> _Aim of the exercise_: Extract, exactly as written, each line from the start of the records below to the line containing "This screenshot has height=820, width=718.", both ends included; drop the pictures.

Working data Block Start

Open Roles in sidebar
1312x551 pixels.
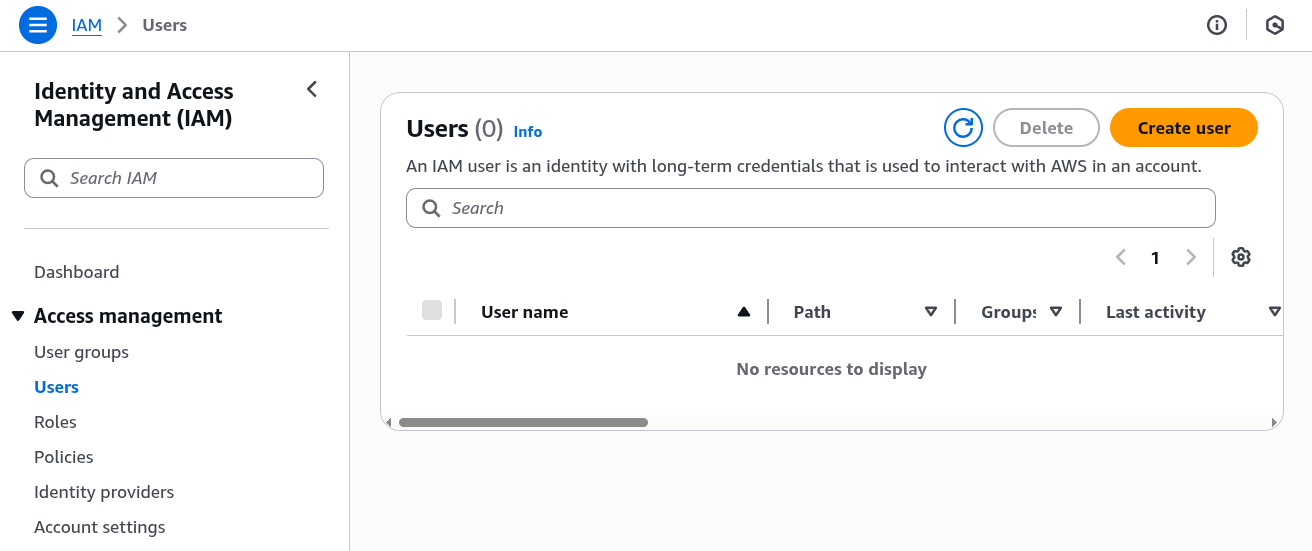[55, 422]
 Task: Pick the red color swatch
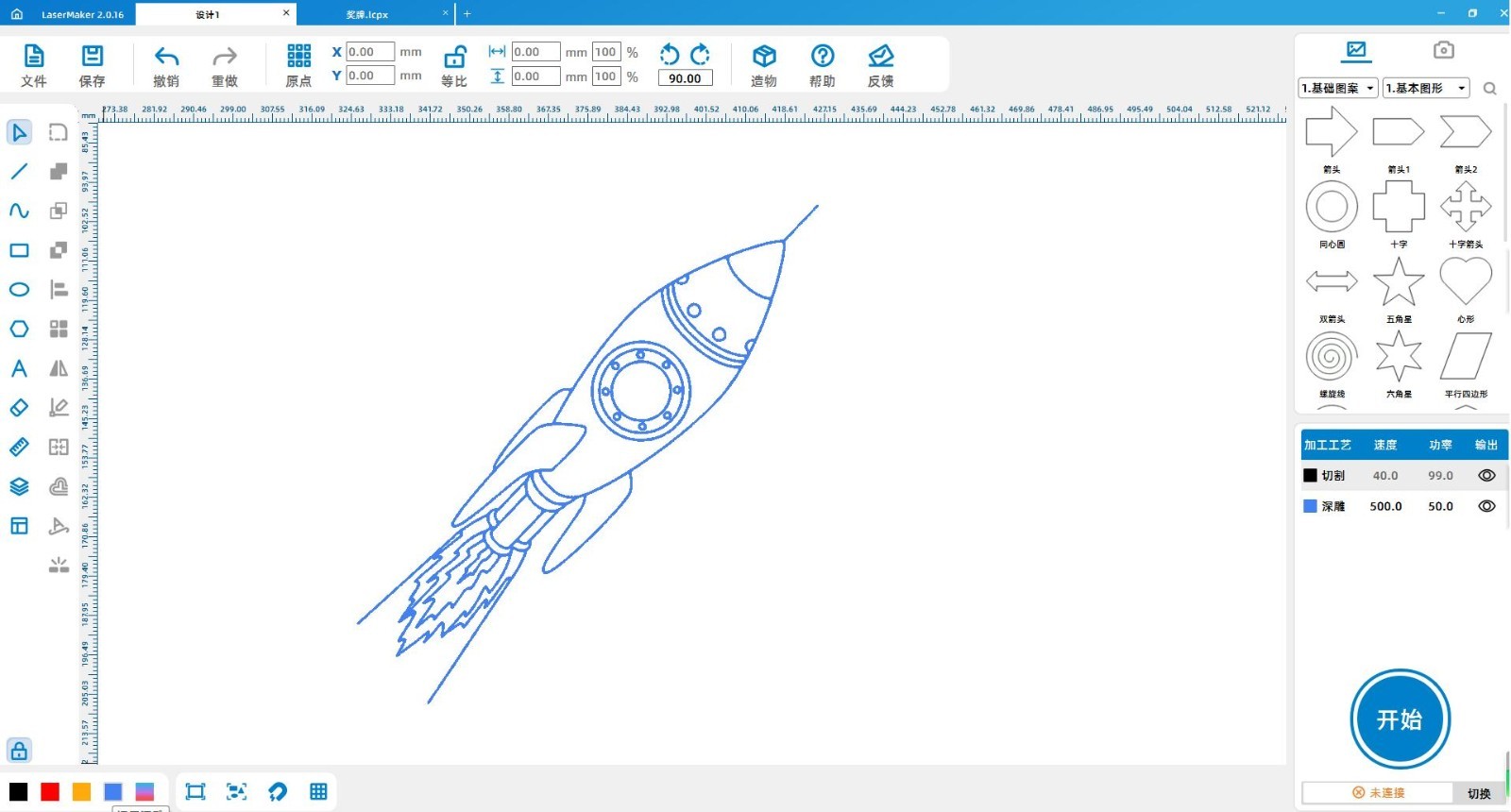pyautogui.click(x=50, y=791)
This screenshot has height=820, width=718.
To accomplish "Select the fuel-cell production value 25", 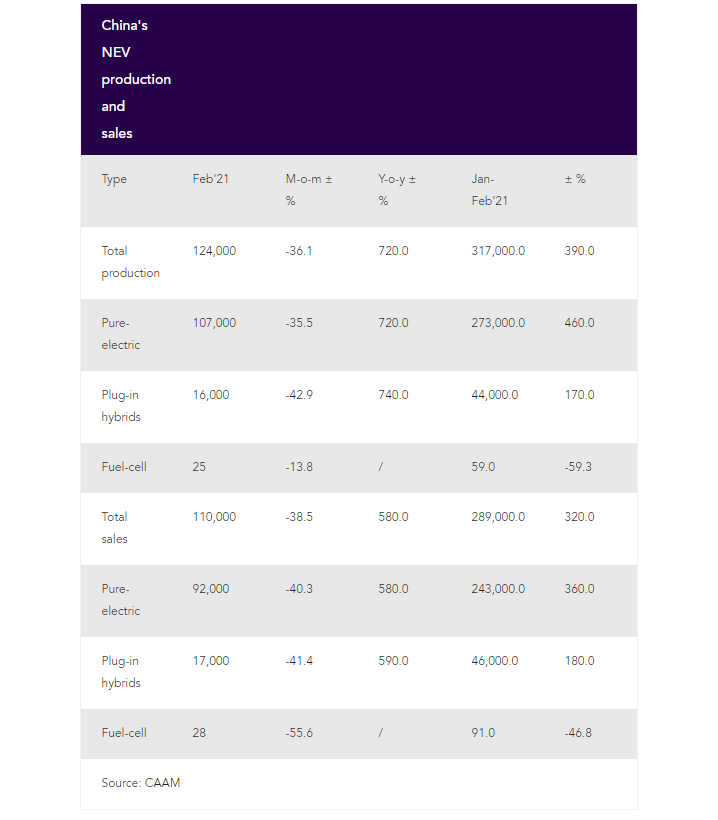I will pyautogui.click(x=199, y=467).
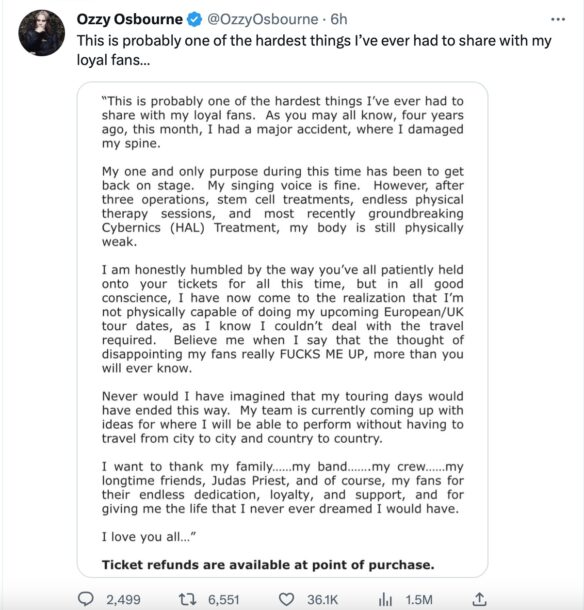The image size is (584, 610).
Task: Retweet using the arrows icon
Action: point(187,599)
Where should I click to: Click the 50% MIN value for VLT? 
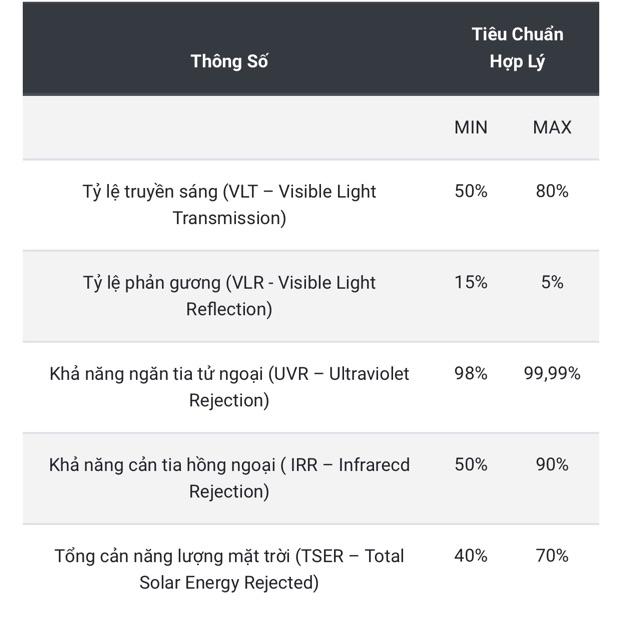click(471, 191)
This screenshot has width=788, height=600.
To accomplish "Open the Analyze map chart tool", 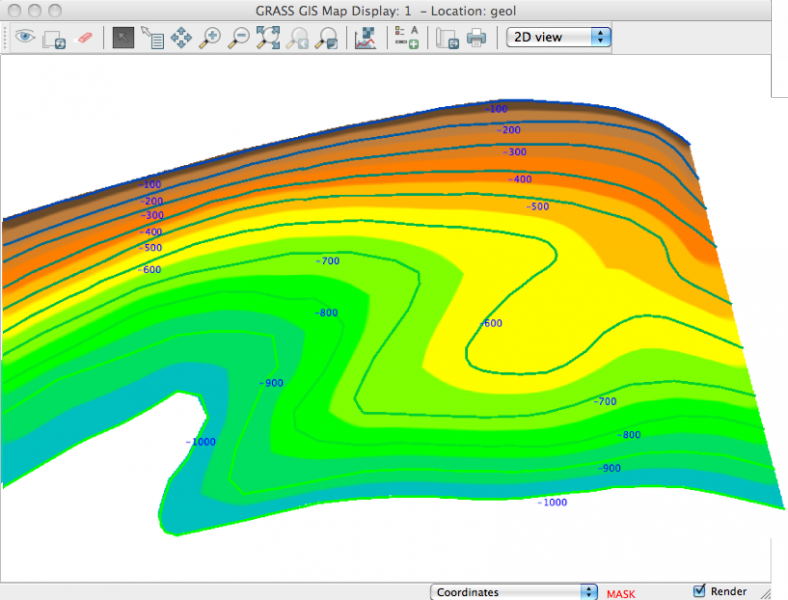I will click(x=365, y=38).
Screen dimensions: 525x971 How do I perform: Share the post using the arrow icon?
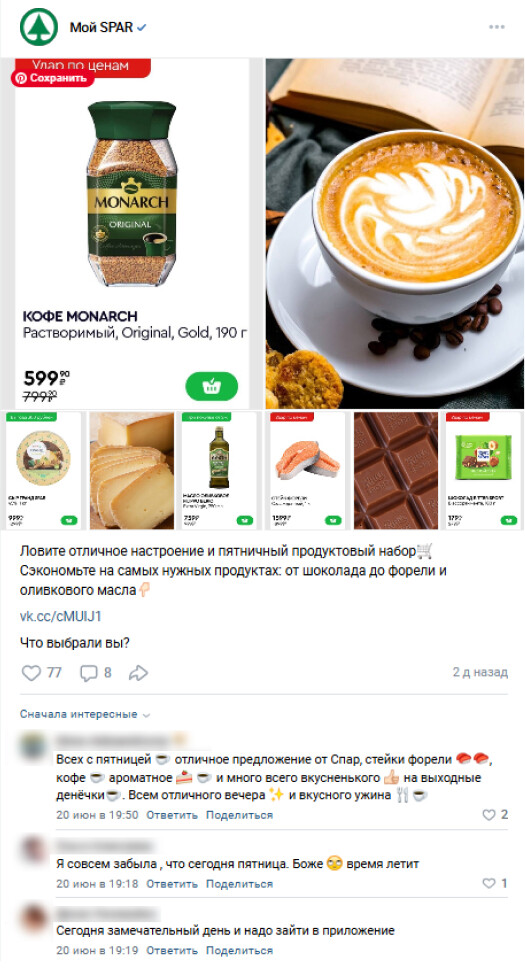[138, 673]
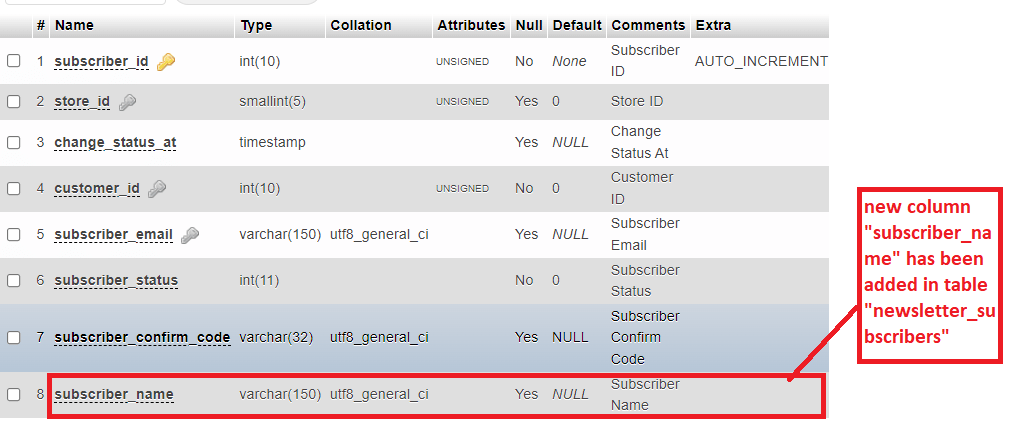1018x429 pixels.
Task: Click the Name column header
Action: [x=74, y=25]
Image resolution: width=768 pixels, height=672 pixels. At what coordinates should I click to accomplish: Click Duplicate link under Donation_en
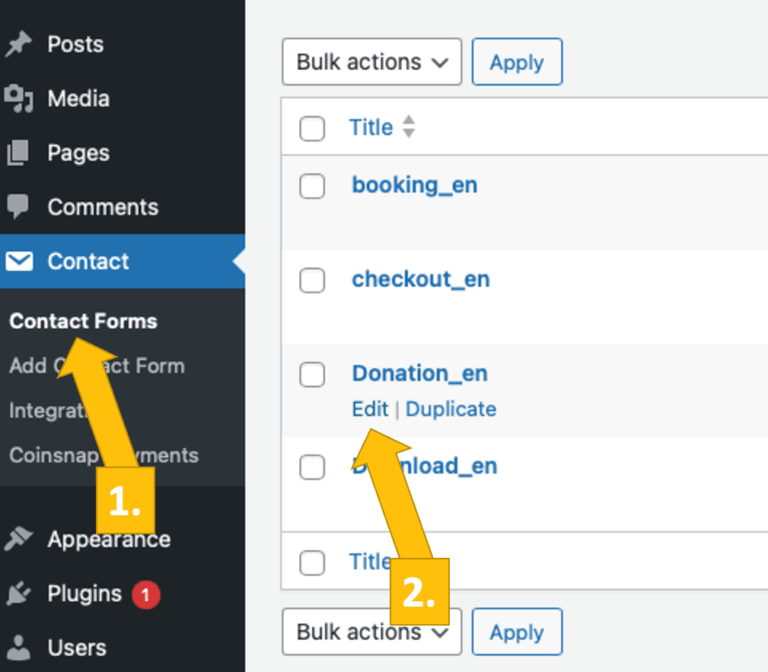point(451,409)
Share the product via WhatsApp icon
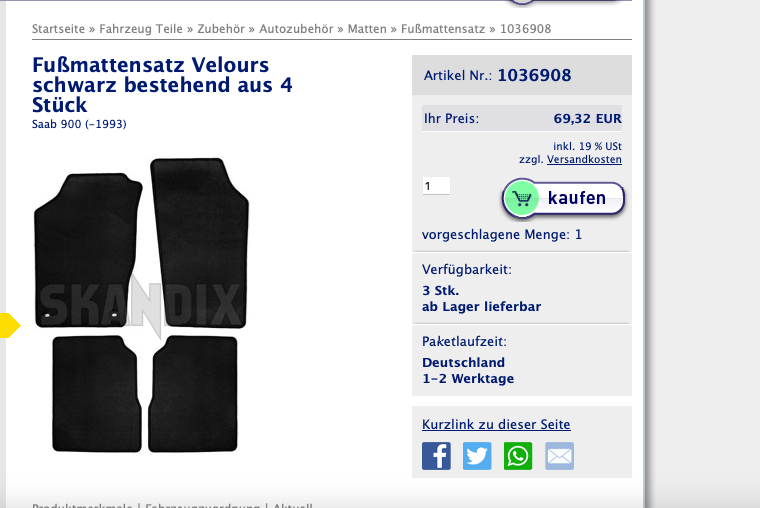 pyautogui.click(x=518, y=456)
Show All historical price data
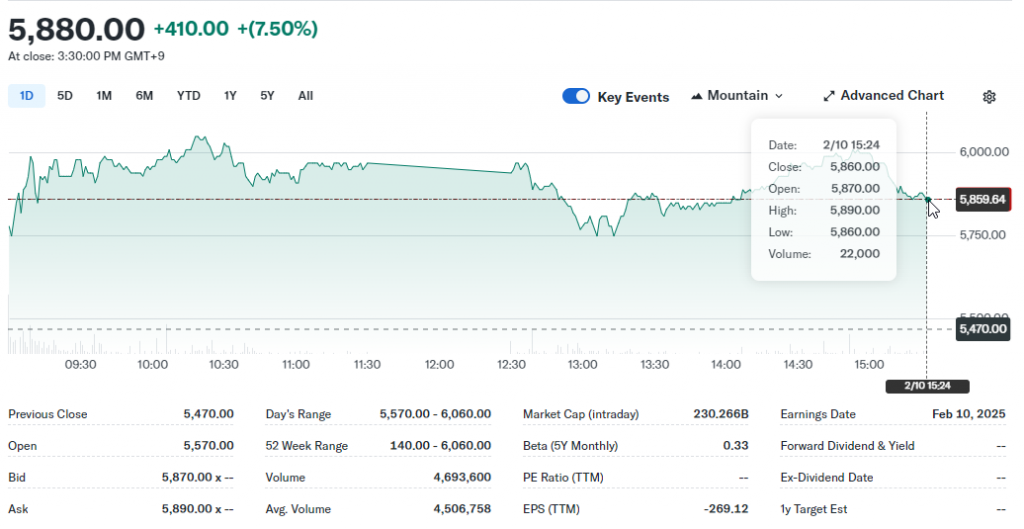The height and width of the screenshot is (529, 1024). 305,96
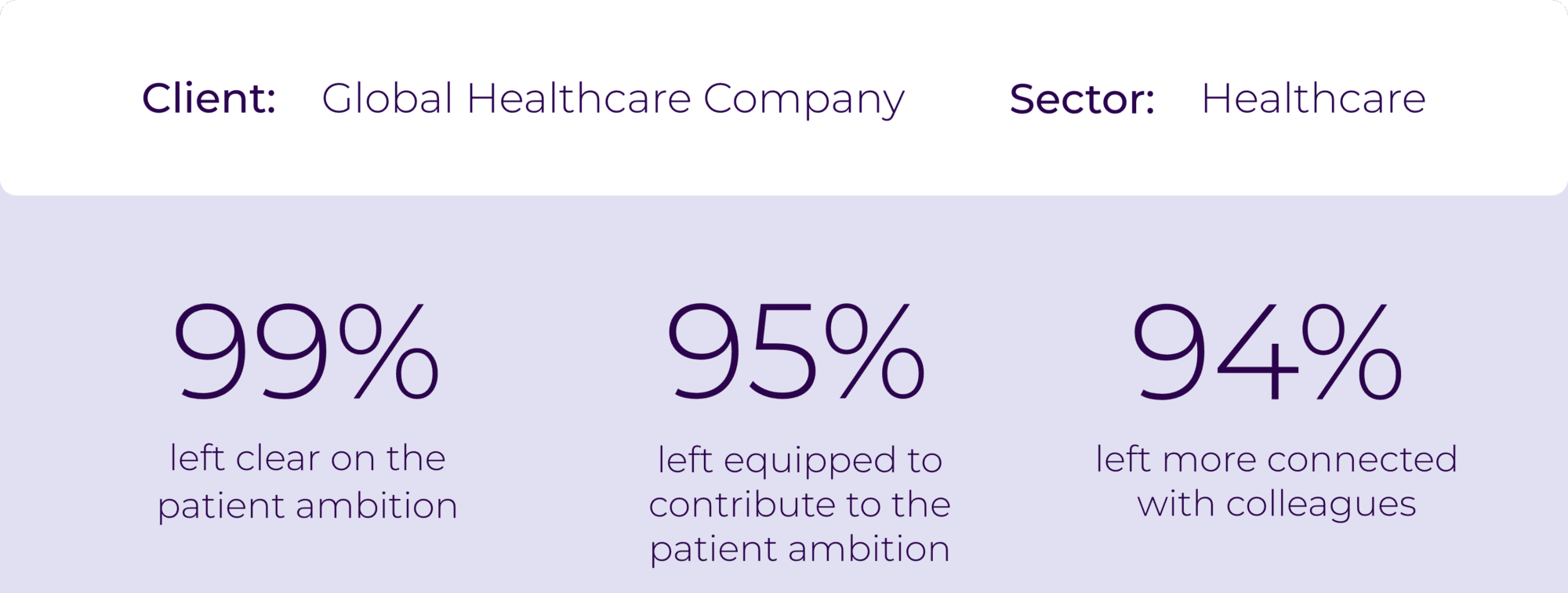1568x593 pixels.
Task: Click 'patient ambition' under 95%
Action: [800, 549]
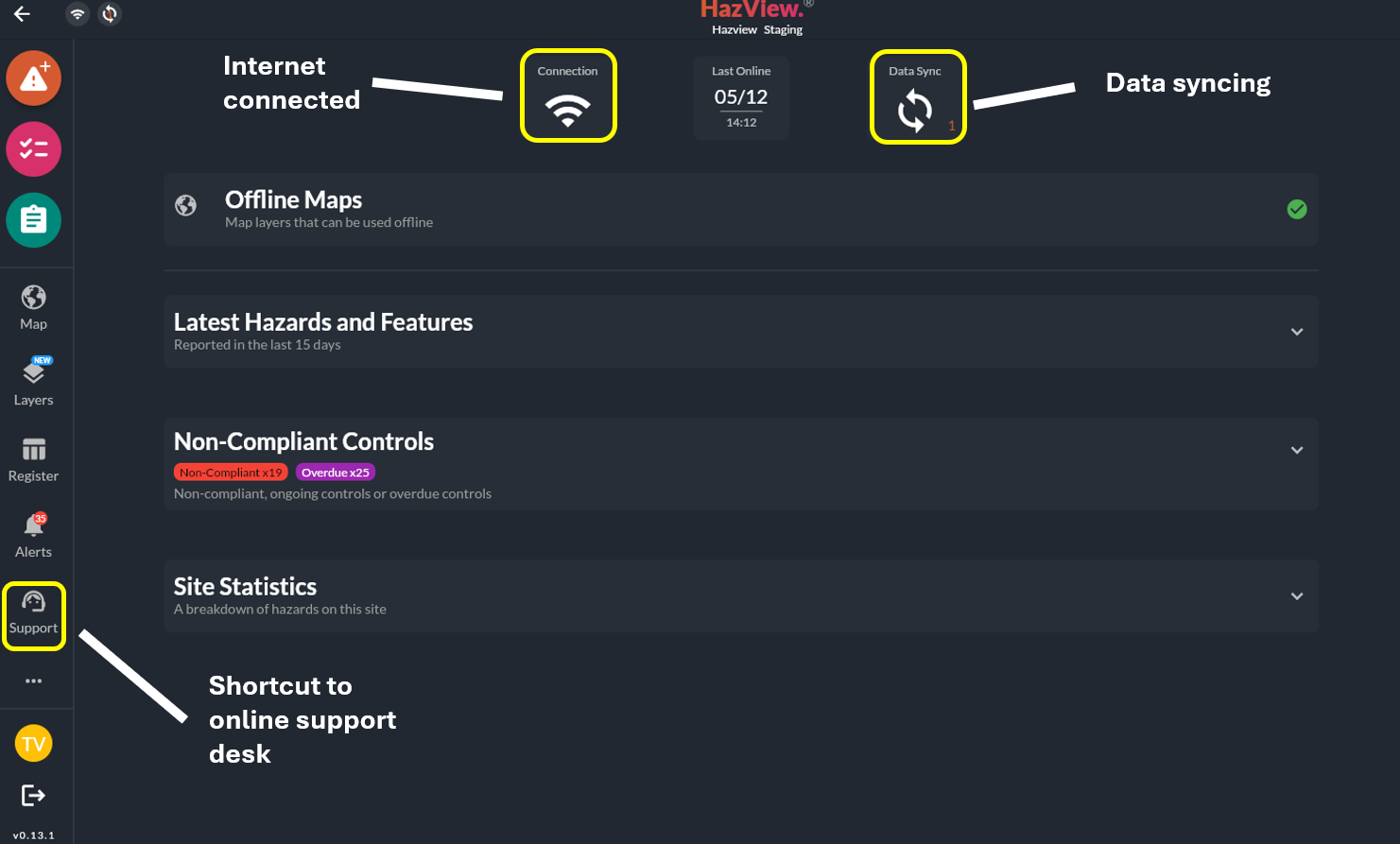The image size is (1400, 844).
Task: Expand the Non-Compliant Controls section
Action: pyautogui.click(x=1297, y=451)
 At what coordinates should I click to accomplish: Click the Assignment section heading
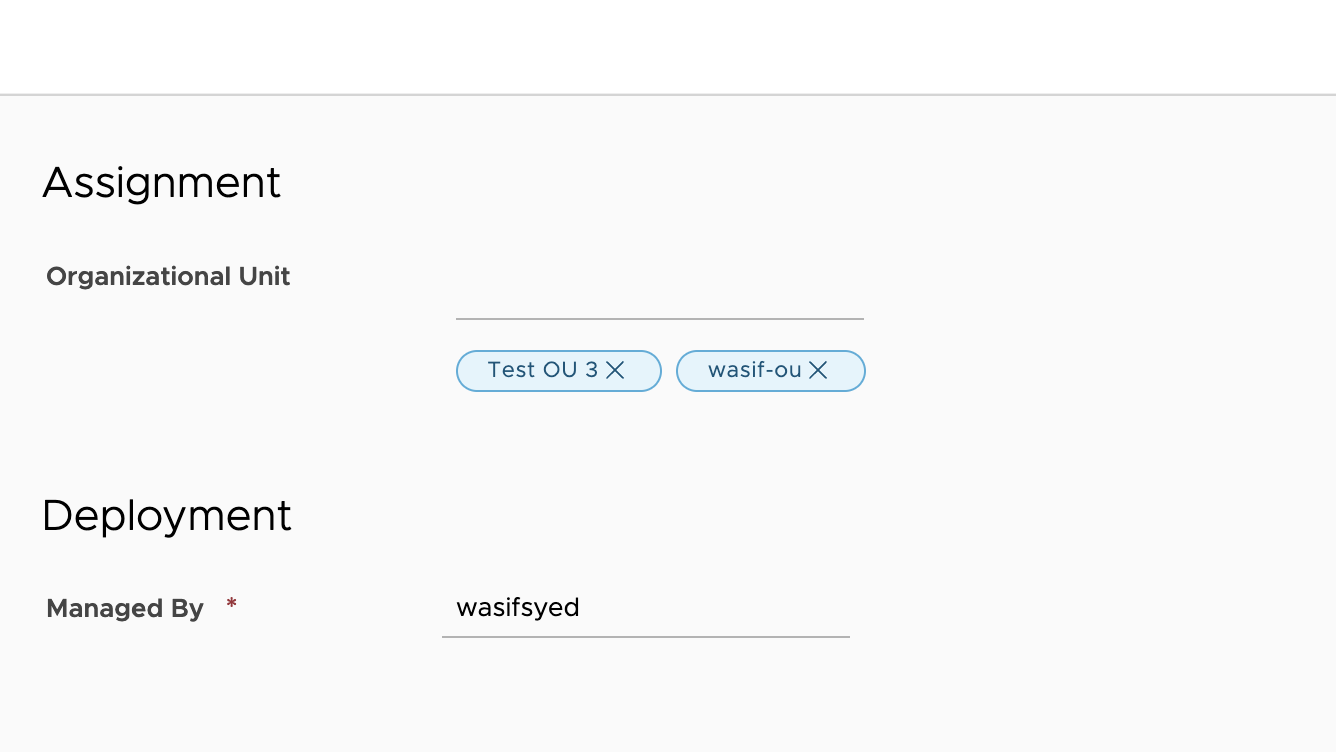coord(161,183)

Working data Block End

> _Answer_:
Open Roles in sidebar
1312x551 pixels.
[55, 422]
 Task: Pick the red color swatch
pyautogui.click(x=50, y=791)
This screenshot has height=820, width=718.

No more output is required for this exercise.